Uniqlo has set the price at ¥1,990, lower than similar products being sold for around ¥5,000 by major underwear manufacturers.

“There were many requests for the product from customers, and their response after its release was great,” said Tadashi Yanai, chairman and president of Uniqlo operator Fast Retailing Co. “By discovering the needs of people who face various situations, we want to continue developing better products.”

According to a public relations official at the company, the product has been well-received by people across a wide age range. A typical comment is along the lines of, “As the material feels smooth and comfortable, I have no sense of discomfort, even if I wear it all day long.”

Unicharm Corp. has developed a menstrual cup and began selling the product on a limited basis in late April. A 30-year-old from Chiba Prefecture, who started using the product after giving birth, said: “I can’t even feel it. Daily life during my period has become very comfortable.”

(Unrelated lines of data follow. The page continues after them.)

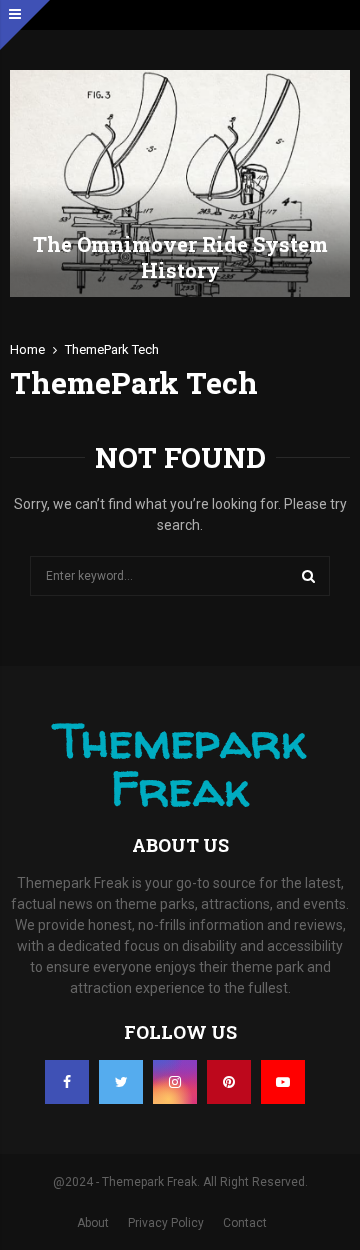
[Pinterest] (229, 1082)
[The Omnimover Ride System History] (180, 183)
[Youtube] (283, 1082)
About (93, 1223)
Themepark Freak (180, 764)
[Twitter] (121, 1082)
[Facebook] (67, 1082)
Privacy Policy (166, 1223)
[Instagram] (175, 1082)
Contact (245, 1223)
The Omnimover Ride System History (180, 257)
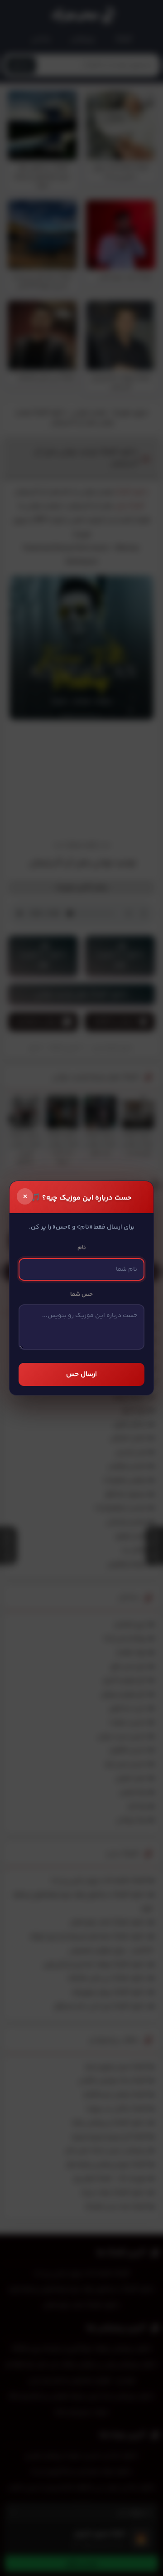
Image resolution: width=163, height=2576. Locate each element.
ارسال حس (81, 1374)
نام (81, 1247)
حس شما (81, 1294)
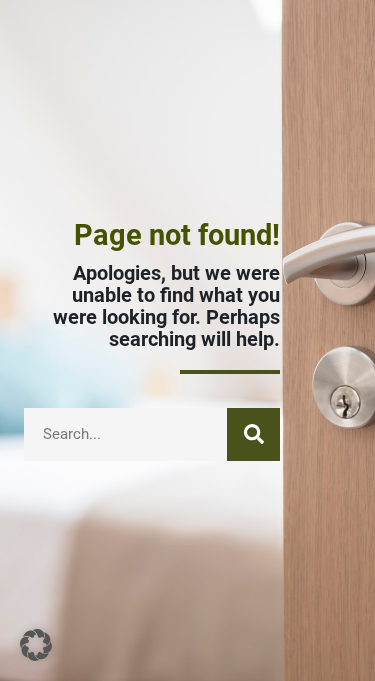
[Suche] (253, 434)
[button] (36, 645)
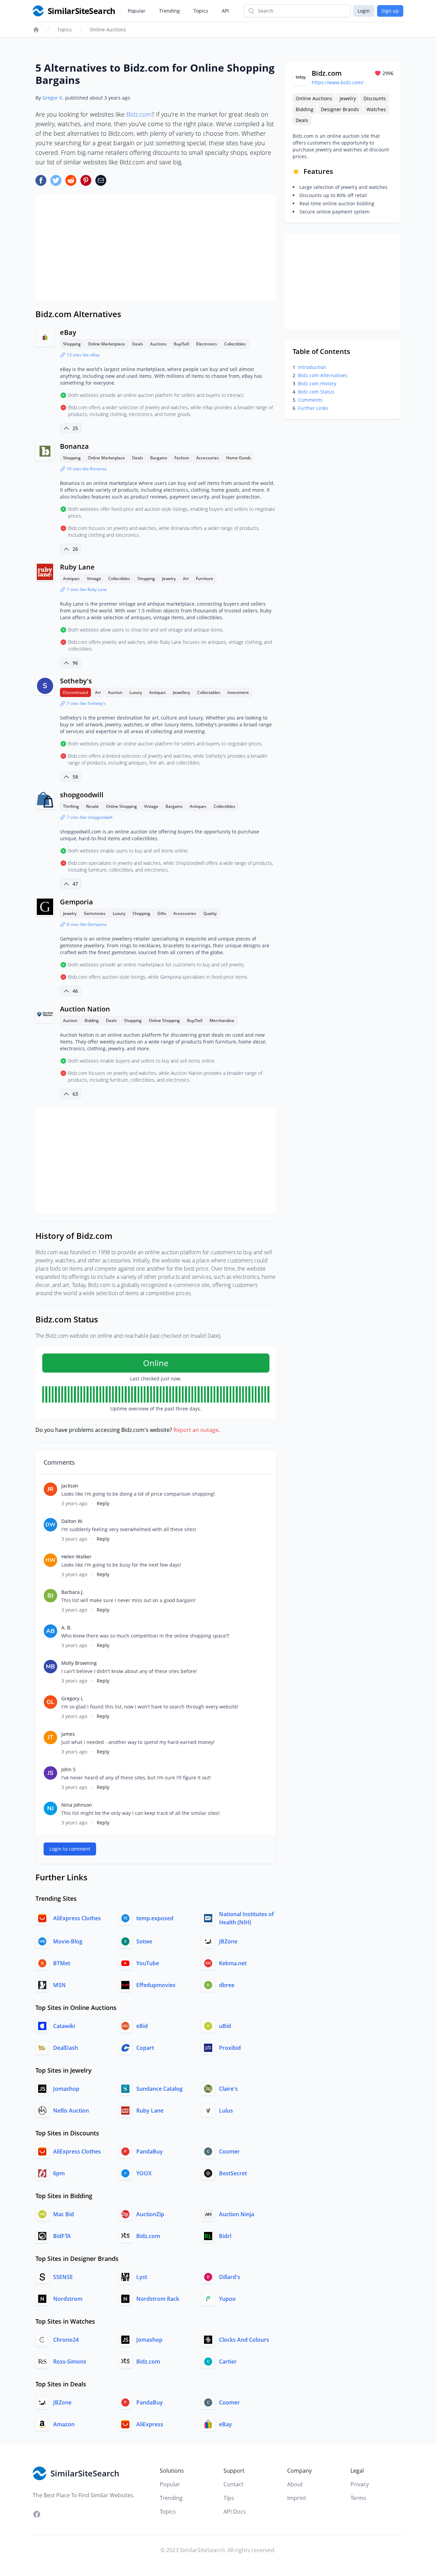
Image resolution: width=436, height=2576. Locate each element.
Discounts (374, 98)
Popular (136, 11)
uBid (225, 2026)
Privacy (360, 2484)
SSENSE (63, 2277)
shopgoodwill (82, 794)
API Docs (234, 2511)
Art (186, 578)
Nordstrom (67, 2299)
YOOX (144, 2173)
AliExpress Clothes (77, 1918)
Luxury (135, 692)
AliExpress (149, 2424)
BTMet (61, 1963)
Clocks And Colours (244, 2339)
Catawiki (64, 2026)
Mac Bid (63, 2214)
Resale (92, 806)
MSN (59, 1985)
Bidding (91, 1020)
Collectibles (235, 344)
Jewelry (169, 578)
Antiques (71, 578)
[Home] (36, 29)
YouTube (147, 1963)
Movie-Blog (67, 1941)
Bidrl (225, 2236)
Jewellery (181, 692)
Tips (228, 2498)
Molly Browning (79, 1663)
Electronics (206, 344)
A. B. (66, 1627)
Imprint (296, 2498)
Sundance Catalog (159, 2088)
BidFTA (62, 2236)
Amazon (64, 2424)
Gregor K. (53, 97)
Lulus (226, 2110)
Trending (169, 11)
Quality (210, 913)
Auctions (158, 344)
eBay (68, 332)
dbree (226, 1985)
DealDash (65, 2048)
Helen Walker (76, 1556)
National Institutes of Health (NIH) (246, 1918)
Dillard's (229, 2277)
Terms (358, 2498)
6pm (59, 2173)
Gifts (161, 913)
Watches (376, 109)
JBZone (228, 1941)
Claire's (228, 2088)
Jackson (69, 1485)
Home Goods (238, 458)
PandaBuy (149, 2151)
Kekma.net (233, 1963)
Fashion (181, 458)
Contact (233, 2484)
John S (68, 1769)
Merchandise (221, 1020)
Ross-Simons (69, 2361)
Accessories (207, 458)
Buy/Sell (181, 344)
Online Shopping (121, 806)
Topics (200, 11)
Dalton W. (72, 1521)
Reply (103, 1503)
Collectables (208, 692)
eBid (142, 2026)
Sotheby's (76, 680)
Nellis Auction (71, 2110)
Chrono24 (66, 2339)
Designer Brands (340, 109)
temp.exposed (154, 1918)
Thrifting (71, 806)
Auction (115, 692)
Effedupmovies (155, 1985)
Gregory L (72, 1698)
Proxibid (230, 2048)
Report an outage (195, 1430)
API (225, 11)
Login (364, 11)
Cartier (228, 2361)
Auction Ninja (236, 2214)
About (295, 2484)
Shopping (72, 344)
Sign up (390, 11)
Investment (238, 692)
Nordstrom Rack (157, 2299)
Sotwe (144, 1941)
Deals (137, 344)
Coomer (229, 2151)
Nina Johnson (76, 1805)
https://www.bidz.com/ (337, 82)
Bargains (158, 458)
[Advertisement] (156, 247)
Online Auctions (108, 29)
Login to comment (69, 1849)
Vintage (94, 578)
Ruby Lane (77, 567)
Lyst (141, 2277)
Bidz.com (139, 114)
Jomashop (66, 2088)
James (68, 1734)
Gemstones (95, 913)
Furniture (204, 578)
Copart (145, 2048)
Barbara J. (72, 1592)
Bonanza (74, 446)
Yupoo (227, 2299)
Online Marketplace (106, 344)
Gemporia (76, 901)
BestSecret (233, 2173)
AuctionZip (150, 2214)
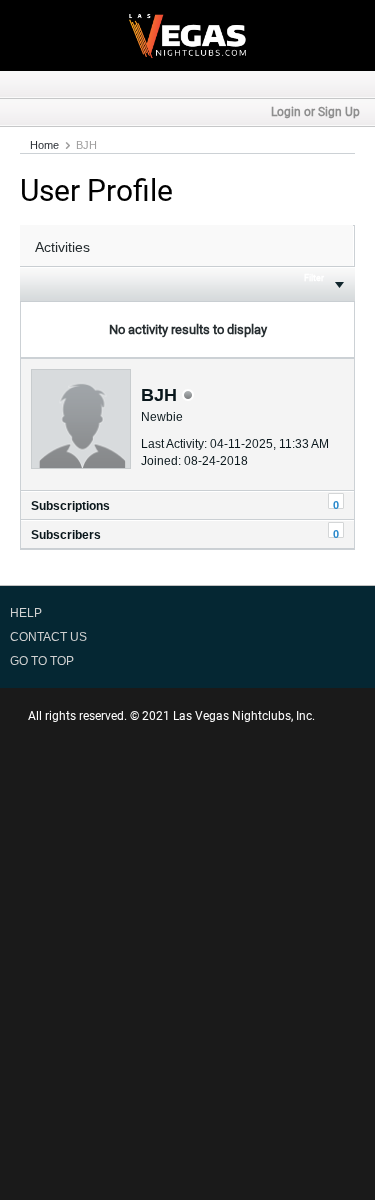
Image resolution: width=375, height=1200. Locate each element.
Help (26, 613)
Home (44, 145)
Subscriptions (70, 506)
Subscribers (66, 535)
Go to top (42, 661)
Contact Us (48, 637)
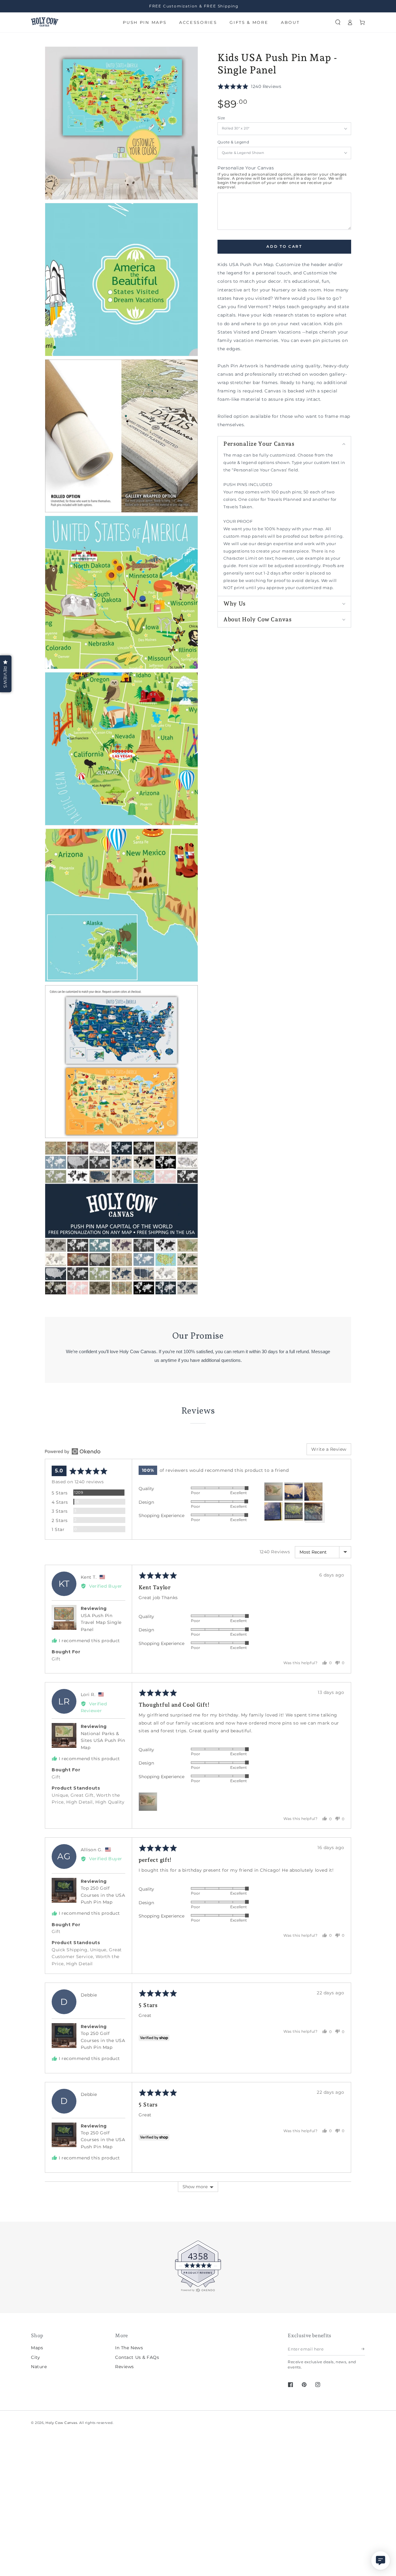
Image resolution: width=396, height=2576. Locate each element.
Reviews (124, 2366)
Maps (37, 2348)
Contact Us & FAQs (137, 2357)
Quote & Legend (233, 142)
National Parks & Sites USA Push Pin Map (103, 1740)
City (35, 2357)
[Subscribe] (363, 2349)
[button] (338, 22)
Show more (195, 2186)
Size (221, 118)
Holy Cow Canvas (61, 2423)
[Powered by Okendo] (73, 1451)
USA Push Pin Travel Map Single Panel (101, 1622)
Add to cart (284, 246)
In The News (129, 2348)
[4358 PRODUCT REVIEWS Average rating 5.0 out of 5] (23, 2291)
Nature (39, 2366)
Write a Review (328, 1449)
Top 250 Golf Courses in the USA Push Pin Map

New types of services related to femtech have also started. From this month, the Prince Park Tower Tokyo has been offering an overnight package for women to heal mentally and physically through listening to infrasound or bathing in a natural hot spring.

Raising productivity

The global femtech market is projected to reach $50 billion (about ¥5.7 trillion) in 2025, according to U.S. market research firm CB Insights, which is why major companies are being drawn to this sector.

Another reason has to do with productivity in Japan. According to the Economy, Trade and Industry Ministry, the annual economic loss due to menstruation is ¥682.8 billion.

“Pushing ahead with the improvement of the working environment for women will lead to enhanced productivity at businesses,” the ministry said in a presentation material.

In Japan, women tend to avoid discussing topics related to their physical health such as menstruation. Many women often put up with their period-related symptoms, considering it normal to be in pain.

According to a labor force survey taken by the Internal Affairs and Communications Ministry, however, the employment rate of women ages 15 and over was 51.8% in 2020, up 5.5 percentage points from 2010. As the number of working women has increased and topics such as menstruation are more visible than before via social media and the like, women’s interest in femtech goods and services has grown.

As the economy ministry anticipates that the femtech sector has the potential to become a growth industry, in June it began extending support. For instance, it has designated 20 business schemes with femtech-related service projects to be eligible for government subsidy.

For many people in Japan, their attention was first drawn to femtech thanks to Fermata Inc., which was founded in October 2019. The company started selling only femtech-related products online. This proved so popular that it began selling some of its items at a store in the Roppongi district of Tokyo in 2020.

That year, when various femtech-related products came on the market, was dubbed the “first year of femtech in Japan.” This year as well, the trend continues.